SUPPLIED RECORDS:

==================================================

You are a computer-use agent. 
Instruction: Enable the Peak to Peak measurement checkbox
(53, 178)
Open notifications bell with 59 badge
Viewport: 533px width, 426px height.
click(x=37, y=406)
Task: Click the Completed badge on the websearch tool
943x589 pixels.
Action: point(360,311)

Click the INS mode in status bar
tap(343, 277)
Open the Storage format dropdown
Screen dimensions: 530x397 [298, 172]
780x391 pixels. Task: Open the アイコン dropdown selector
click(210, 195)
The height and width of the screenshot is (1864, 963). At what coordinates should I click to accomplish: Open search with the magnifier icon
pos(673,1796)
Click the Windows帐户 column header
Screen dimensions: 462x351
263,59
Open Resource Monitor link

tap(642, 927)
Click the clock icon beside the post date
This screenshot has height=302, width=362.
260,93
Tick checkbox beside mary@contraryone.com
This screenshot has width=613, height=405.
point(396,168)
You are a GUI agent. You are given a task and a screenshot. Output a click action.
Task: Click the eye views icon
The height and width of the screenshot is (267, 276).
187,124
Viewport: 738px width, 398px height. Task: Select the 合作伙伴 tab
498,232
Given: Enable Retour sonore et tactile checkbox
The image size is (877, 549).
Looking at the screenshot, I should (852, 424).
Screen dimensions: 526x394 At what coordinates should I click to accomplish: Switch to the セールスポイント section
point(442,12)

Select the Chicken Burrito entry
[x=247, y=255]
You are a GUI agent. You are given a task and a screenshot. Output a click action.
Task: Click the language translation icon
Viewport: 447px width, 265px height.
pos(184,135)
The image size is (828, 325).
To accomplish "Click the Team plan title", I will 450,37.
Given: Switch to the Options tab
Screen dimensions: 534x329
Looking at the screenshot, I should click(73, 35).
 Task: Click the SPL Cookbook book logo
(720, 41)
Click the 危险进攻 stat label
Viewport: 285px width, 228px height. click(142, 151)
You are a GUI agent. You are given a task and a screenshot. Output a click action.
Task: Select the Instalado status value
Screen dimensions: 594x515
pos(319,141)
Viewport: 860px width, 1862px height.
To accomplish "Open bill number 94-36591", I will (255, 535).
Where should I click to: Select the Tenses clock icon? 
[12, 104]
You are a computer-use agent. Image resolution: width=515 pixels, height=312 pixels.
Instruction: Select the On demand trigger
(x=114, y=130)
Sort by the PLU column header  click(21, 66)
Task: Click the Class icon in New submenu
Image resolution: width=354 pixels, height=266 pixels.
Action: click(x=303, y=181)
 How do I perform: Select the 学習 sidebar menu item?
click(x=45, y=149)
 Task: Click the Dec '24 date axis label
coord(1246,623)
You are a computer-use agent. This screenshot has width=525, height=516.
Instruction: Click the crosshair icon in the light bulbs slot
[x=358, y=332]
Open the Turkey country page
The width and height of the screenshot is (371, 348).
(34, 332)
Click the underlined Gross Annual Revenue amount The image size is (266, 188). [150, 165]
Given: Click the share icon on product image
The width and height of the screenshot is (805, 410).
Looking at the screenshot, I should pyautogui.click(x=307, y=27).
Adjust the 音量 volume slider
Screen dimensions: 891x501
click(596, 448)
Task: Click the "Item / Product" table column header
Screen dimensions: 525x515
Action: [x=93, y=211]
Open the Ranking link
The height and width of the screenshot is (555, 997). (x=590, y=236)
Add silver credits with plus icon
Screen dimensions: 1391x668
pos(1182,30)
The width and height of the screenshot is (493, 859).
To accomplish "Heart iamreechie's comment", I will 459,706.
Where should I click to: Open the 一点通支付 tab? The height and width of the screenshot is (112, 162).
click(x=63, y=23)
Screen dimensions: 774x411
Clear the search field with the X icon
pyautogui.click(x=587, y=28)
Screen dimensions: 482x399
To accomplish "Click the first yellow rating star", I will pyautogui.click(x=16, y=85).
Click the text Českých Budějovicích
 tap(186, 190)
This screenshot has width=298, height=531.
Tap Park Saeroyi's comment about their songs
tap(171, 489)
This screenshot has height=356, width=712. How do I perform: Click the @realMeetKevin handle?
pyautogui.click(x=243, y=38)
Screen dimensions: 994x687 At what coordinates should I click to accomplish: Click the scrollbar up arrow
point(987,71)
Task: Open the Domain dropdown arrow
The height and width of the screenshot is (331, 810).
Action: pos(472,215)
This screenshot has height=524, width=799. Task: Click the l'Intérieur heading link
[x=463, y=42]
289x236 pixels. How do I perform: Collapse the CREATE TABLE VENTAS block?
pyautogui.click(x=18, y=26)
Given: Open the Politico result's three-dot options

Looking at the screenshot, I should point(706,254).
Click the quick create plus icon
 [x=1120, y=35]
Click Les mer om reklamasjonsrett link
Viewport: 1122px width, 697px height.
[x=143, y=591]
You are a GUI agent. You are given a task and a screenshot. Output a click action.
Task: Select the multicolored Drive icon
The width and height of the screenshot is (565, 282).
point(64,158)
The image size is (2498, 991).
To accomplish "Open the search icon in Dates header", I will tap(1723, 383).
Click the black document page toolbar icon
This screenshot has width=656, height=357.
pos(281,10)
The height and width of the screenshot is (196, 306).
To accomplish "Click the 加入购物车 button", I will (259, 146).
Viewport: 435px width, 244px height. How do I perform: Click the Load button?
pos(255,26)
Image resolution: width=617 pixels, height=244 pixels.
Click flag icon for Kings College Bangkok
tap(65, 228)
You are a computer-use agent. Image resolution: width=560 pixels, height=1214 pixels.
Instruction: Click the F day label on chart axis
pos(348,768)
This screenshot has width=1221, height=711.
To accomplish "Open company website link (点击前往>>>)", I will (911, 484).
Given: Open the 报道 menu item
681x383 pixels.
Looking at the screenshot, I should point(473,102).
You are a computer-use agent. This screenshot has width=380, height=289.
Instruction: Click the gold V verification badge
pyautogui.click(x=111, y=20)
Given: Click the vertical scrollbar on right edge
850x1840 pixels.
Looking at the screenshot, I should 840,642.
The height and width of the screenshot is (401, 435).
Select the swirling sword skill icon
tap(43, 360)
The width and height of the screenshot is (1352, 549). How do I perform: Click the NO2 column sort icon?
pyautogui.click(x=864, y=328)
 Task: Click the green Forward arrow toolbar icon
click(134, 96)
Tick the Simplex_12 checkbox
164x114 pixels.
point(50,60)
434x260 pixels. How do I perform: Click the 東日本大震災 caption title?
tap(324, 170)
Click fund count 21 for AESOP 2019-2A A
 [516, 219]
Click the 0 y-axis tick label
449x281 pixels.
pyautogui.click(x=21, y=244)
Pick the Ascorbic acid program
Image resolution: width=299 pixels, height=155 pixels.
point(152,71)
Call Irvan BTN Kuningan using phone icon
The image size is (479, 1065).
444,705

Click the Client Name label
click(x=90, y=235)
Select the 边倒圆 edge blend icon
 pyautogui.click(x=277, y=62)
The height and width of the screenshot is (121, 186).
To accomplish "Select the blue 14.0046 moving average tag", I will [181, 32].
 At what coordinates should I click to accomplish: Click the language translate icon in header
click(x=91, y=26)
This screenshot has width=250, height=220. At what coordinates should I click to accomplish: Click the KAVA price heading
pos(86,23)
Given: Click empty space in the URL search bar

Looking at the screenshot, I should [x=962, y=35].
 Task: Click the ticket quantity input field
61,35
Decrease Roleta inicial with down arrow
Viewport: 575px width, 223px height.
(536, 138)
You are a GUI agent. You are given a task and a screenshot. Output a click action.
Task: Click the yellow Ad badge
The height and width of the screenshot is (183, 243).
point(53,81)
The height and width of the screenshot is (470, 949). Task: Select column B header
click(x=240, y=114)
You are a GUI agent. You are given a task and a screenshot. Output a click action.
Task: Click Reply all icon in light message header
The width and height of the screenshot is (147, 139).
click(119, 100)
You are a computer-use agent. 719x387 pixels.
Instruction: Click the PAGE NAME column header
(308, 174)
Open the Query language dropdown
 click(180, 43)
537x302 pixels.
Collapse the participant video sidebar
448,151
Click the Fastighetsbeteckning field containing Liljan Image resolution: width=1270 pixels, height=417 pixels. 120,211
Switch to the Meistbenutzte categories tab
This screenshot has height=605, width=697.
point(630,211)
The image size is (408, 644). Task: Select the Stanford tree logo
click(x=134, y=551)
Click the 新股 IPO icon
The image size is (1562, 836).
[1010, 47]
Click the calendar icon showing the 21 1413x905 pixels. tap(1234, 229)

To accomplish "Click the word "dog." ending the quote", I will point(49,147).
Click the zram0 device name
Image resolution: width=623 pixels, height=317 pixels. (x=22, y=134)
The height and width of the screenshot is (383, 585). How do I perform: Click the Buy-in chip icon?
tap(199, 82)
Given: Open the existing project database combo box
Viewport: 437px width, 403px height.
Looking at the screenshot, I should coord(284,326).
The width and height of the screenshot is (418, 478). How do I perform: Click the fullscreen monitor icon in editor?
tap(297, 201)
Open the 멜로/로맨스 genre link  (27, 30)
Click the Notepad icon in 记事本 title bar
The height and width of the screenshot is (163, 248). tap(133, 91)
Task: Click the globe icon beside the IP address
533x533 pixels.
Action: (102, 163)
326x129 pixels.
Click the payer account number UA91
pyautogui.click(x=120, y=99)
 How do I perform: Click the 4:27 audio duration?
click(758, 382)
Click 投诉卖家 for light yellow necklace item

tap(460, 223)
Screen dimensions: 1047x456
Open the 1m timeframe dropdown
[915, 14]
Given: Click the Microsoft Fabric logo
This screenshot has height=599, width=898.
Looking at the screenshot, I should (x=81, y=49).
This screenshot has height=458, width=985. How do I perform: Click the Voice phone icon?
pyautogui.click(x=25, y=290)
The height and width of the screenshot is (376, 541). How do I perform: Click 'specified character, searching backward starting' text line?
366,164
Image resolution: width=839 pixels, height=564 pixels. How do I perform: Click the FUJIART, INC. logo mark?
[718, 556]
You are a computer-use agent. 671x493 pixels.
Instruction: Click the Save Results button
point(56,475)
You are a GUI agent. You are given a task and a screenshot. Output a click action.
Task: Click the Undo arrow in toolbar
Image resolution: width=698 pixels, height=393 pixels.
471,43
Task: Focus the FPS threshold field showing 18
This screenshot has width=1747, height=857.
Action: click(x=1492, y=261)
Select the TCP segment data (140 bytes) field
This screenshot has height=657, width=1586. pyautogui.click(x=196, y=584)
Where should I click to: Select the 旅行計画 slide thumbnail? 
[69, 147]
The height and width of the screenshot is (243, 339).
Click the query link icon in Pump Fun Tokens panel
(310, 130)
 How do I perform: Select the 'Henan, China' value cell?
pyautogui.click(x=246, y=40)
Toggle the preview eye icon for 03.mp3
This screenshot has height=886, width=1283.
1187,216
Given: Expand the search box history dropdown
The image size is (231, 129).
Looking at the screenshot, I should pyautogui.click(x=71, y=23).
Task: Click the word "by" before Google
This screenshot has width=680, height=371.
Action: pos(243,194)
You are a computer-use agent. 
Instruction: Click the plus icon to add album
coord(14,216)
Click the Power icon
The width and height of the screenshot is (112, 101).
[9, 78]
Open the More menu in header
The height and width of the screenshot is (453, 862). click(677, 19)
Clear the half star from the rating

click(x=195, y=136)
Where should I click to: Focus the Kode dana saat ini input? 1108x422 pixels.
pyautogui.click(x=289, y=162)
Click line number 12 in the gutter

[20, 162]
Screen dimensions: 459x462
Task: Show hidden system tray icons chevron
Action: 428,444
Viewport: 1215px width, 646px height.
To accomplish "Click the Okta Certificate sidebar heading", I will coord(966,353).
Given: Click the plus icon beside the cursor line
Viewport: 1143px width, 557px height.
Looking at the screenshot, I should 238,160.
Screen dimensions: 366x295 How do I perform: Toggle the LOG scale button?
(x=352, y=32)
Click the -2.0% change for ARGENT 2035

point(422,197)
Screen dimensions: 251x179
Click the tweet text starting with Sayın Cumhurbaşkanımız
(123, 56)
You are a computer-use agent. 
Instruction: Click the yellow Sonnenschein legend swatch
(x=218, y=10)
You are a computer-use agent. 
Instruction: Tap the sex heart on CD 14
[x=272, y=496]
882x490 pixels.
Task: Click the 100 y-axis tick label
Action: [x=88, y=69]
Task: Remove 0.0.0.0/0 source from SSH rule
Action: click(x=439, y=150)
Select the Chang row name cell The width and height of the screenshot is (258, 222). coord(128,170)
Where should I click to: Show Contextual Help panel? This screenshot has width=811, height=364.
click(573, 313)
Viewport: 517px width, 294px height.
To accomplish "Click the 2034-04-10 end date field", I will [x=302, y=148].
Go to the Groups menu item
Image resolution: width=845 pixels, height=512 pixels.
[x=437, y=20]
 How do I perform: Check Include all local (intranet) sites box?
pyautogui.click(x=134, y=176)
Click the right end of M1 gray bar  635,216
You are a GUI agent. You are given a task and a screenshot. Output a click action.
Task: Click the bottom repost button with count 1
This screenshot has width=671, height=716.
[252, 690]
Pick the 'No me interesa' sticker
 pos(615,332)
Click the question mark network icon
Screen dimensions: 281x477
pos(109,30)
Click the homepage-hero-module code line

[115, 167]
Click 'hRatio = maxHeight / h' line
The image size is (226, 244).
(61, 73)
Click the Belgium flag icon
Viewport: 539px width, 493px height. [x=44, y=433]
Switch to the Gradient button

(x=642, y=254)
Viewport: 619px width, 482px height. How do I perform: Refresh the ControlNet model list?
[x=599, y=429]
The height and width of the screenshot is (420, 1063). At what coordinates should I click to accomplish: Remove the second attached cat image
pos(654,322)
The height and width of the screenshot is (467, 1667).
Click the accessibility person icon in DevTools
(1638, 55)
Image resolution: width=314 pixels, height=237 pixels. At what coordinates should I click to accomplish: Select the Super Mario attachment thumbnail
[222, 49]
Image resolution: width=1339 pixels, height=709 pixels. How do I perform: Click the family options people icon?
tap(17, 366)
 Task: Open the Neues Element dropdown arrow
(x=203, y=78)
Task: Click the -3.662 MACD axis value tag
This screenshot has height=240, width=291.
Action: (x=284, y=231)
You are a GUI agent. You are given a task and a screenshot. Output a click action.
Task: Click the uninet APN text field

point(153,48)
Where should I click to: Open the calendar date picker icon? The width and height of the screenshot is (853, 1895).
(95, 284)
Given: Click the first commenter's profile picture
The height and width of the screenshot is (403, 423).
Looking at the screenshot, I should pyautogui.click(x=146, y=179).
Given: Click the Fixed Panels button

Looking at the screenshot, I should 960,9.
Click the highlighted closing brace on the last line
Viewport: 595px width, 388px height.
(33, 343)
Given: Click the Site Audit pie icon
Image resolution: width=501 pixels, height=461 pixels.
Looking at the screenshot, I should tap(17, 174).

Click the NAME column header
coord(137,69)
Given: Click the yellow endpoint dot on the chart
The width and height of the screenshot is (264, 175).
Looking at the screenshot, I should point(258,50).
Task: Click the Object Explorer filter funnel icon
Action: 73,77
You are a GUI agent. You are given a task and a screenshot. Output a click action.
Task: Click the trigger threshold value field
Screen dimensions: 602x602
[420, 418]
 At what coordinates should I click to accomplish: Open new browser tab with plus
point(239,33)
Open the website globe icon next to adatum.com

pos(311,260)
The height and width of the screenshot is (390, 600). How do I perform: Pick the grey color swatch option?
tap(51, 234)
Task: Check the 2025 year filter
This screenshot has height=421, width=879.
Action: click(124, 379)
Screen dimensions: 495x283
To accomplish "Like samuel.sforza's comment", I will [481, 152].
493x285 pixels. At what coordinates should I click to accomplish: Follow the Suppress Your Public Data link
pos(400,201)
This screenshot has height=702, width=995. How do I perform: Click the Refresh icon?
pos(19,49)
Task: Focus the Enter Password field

==================================================

WORK TO COMPLETE: Look above for the line with "Where should I click to: Select the 旅行計画" and the line with "Task: Click the word". Retype those two lines and every line between them exactly, adding nothing.

RESULT OF THIS TASK:
Where should I click to: Select the 旅行計画 slide thumbnail? 
[69, 147]
The height and width of the screenshot is (243, 339).
Click the query link icon in Pump Fun Tokens panel
(310, 130)
 How do I perform: Select the 'Henan, China' value cell?
pyautogui.click(x=246, y=40)
Toggle the preview eye icon for 03.mp3
This screenshot has height=886, width=1283.
1187,216
Given: Expand the search box history dropdown
The image size is (231, 129).
Looking at the screenshot, I should pyautogui.click(x=71, y=23).
Task: Click the word "by" before Google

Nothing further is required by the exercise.